AsianScientist (Mar. 7, 2022) – The next time you make yourself a cup of 3-in-1 instant coffee, give the sachet a vigorous shake first. After pouring out your shaken coffee powder, you may notice that the tiny particles have begun to cling together, forming clumps in your cup or inside the packet itself.
Like how a plastic comb can make your hair rise, agitated powdered particles can stick together due to a physically induced static electric charge, otherwise known as triboelectricity, and this affects more than just the coffee in your cup.
During manufacturing, the same phenomenon can cause powdered ingredients to stick together, leading to product buildup and eventually clogging machines. This problem, called fouling, results in disruptions and delays that cost food and bioproduct industries in the US an estimated US$7 billion annually.

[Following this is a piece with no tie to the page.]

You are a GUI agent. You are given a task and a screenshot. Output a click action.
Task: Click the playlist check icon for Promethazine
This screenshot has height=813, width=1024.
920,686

To better understand why fouling happens and how to prevent it, researchers from the Singapore Institute of Technology (SIT) investigated the formulations of every household’s favorite 3-in-1 instant coffee powder. By investigating the cause of fouling as well as the electrostatic charge of each component, the researchers discovered the ideal mix to avoid potential fouling issues during scale-up or processing.
Figuring out fouling
“Food products tend to be formulated first for taste and nutrition before being scaled up for manufacturing, so manufacturing problems like fouling only surface late into the product development cycle,” explained lead researcher Associate Professor Wong Shin Yee of SIT’s Food, Chemical and Biotechnology cluster.
Accordingly, Wong and her team wanted to investigate if powder fouling could be alleviated before manufacturing occurs, taking these considerations into account even at the formulation stage. To do so, the team first visited industrial sites where they could observe the 3-in-1 instant coffee production process and determine what was causing the fouling.
“We observed that the ‘fouled’ powder could be easily brushed or tapped off the processing surfaces, indicating the absence of physical adhesion or chemical bonding,” Wong said.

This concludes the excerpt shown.